El lunes 4 de enero en Mendoza, falleció el mítico cantante como consecuencia de un cuadro séptico.

Su vida se apagó, pero su leyenda jamás morirá. Se llamaba Roberto Sánchez pero se lo conocía como "el Elvis" argentino. Supo conquistar a tres generaciones a fuerza de talento, carisma y desenfado. Un ídolo popular como pocos se fue para no volver.

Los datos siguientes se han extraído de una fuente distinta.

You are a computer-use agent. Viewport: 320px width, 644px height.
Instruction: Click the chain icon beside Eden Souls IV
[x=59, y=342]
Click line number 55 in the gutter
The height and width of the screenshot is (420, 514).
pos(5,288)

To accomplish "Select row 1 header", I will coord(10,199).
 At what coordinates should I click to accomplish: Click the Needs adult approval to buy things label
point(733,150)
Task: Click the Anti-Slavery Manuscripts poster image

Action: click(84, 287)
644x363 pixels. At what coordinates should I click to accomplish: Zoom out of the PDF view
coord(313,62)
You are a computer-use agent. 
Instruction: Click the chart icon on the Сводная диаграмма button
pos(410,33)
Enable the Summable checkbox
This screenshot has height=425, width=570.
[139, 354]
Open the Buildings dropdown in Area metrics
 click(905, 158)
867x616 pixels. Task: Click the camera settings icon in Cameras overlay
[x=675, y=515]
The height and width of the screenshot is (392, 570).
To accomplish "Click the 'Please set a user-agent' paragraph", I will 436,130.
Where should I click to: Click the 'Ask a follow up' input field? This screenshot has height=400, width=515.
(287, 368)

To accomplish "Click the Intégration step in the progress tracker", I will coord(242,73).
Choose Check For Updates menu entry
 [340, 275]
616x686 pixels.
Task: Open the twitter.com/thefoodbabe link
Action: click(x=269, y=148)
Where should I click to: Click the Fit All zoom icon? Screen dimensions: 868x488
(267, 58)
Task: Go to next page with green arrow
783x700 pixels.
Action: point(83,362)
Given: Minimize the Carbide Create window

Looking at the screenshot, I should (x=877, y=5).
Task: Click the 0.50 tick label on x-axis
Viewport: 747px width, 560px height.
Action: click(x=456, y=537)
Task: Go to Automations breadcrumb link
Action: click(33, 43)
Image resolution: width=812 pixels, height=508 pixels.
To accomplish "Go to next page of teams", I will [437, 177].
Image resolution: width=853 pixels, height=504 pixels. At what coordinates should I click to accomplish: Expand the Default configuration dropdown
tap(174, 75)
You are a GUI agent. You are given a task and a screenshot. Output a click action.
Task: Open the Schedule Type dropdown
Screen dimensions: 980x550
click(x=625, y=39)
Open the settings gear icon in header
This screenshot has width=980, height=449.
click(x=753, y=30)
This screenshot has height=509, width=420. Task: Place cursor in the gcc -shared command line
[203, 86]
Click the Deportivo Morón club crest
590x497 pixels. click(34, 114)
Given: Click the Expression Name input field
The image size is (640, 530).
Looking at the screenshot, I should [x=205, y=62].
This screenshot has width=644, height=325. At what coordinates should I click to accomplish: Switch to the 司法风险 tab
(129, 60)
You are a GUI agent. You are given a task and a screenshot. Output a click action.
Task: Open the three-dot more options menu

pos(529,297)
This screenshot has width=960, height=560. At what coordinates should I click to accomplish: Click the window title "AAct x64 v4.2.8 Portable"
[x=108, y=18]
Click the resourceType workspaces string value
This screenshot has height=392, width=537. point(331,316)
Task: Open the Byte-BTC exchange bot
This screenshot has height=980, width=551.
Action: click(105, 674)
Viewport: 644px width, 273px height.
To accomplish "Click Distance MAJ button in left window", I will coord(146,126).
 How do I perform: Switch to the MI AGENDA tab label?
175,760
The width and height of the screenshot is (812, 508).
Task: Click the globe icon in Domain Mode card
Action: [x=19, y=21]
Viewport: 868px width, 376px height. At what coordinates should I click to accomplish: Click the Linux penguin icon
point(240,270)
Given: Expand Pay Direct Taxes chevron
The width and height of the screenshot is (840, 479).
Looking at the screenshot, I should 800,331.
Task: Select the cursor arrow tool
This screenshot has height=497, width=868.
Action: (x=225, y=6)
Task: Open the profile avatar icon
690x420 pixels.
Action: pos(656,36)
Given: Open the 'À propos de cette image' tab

"Tras dejar el cigarrillo soñé muchas veces que quería fumar y no podía. Se me rompía o no tenía fuego. Eran pesadillas en las que Dios me ponía a prueba", detalló en una oportunidad. Era conciente de su enfermedad, tenía un enfisema pulmonar y su vida tenía fecha de vencimiento.

Y no pudo más, dijo basta. Luego del deceso fue velado en el Congreso a la vista de muchísima gente que se dio cita en el lugar. Tití Fernández con su esposa, Georgina Barbarrosa, Jairo, Daniel Scioli y hasta Susana Giménez fueron algunos de los famosos que se acercaron a despedirlo.

"No quiero que me lloren cuando me vaya a la eternidad, quiero que me recuerden como a la misma felicidad", pedía Sandro en una de sus canciones, pero resulta difícil, muy difícil.